**Invoer oefening:**
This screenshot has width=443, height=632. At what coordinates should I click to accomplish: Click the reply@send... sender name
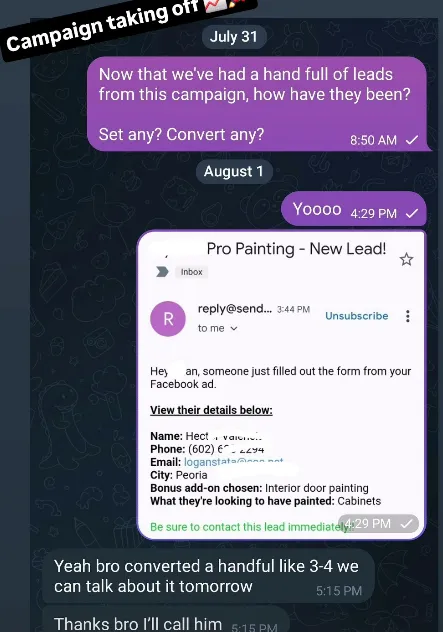(x=235, y=309)
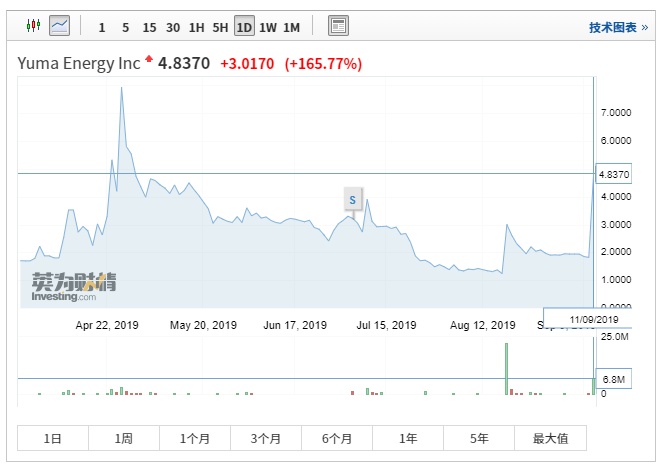
Task: Select the 1年 range button
Action: pos(408,438)
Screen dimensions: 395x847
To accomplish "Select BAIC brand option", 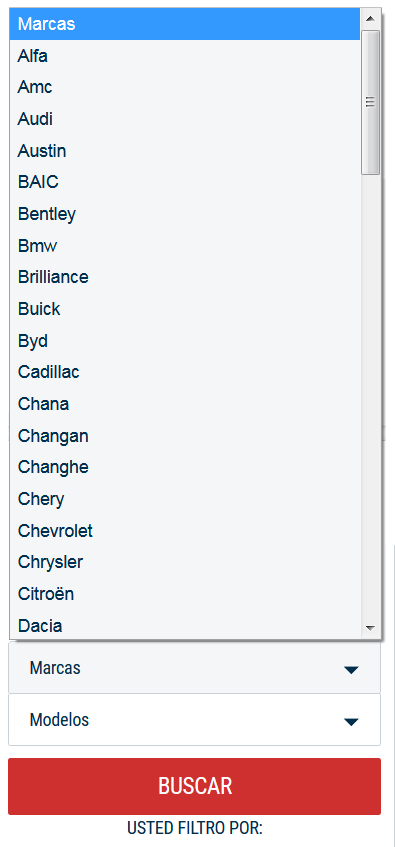I will pos(185,182).
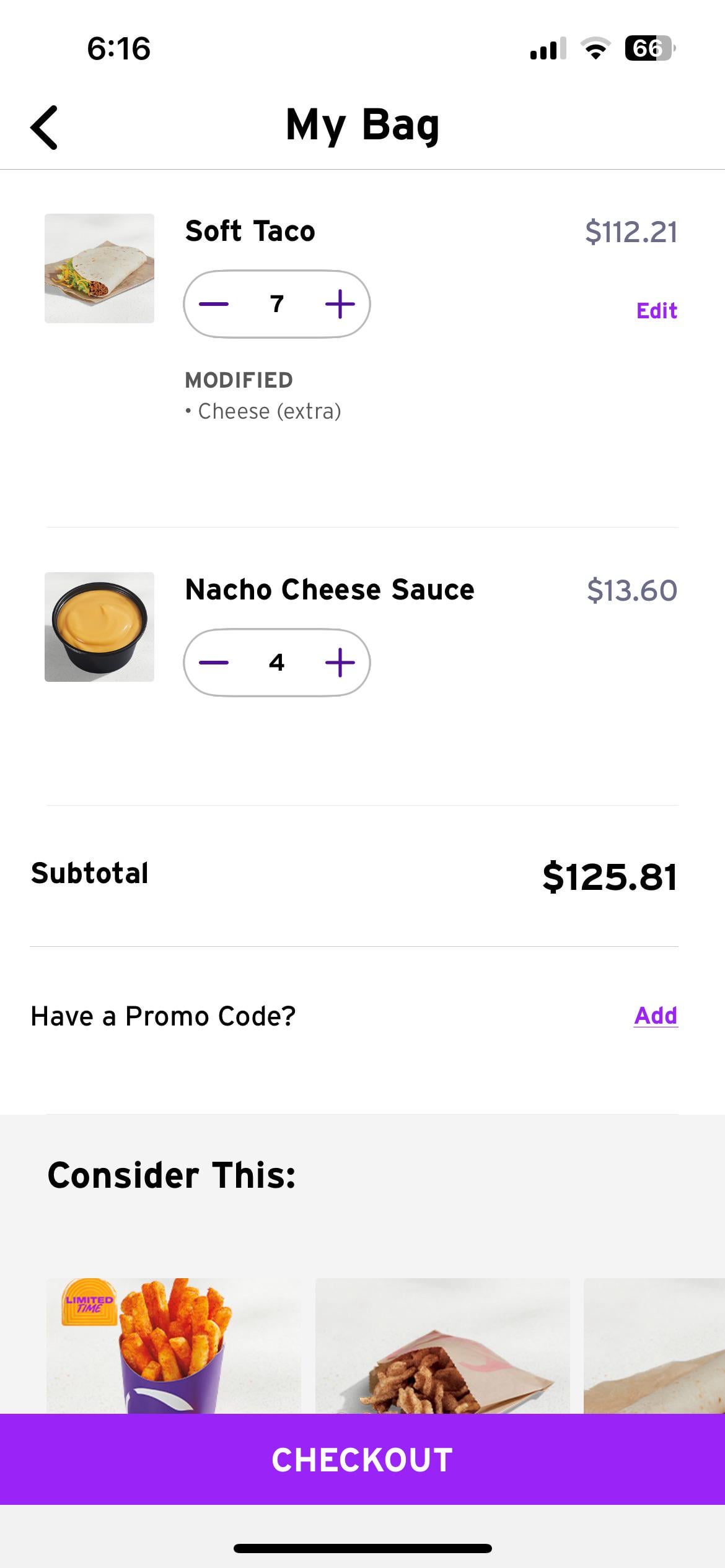Viewport: 725px width, 1568px height.
Task: Tap the back arrow icon
Action: 44,128
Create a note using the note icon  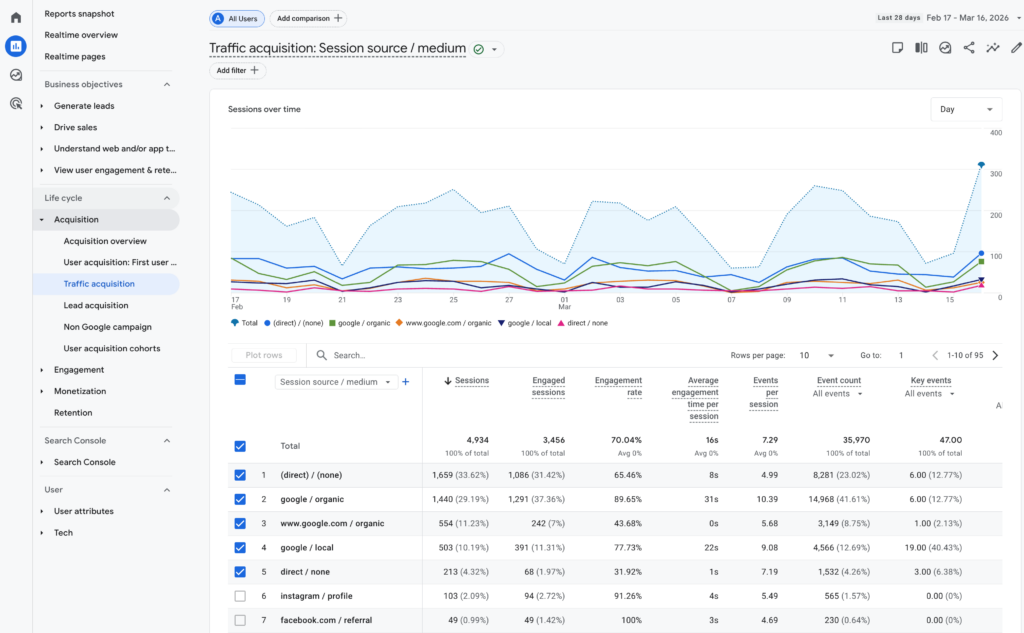click(x=897, y=47)
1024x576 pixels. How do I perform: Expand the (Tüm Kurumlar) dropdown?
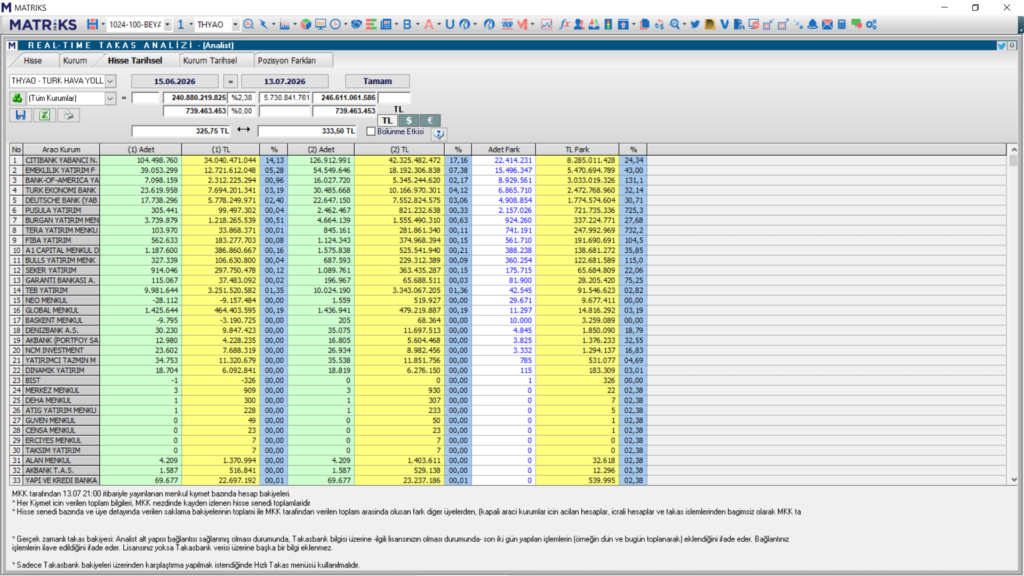click(x=110, y=98)
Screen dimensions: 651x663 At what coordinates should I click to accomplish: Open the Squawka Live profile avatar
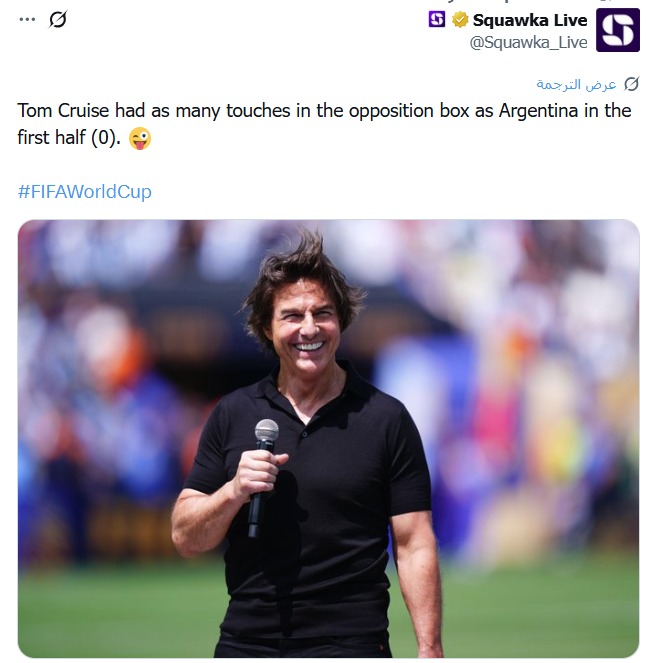(618, 30)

**Wat wordt gevraagd:** Wijzig de rijen vanaf de regel met "1024x576 pixels. How" tot en met het einde van de rijen door "avatar" te vervangen door "pictogram" en laat de rest ongewijzigd. Laat de afbeeldingen weg uit je antwoord.

**Resultaat oefening:**
1024x576 pixels. How do I perform: Expand the (Tüm Kurumlar) dropdown?
click(x=110, y=98)
Screen dimensions: 651x663 At what coordinates should I click to accomplish: Open the Squawka Live profile pictogram
(618, 30)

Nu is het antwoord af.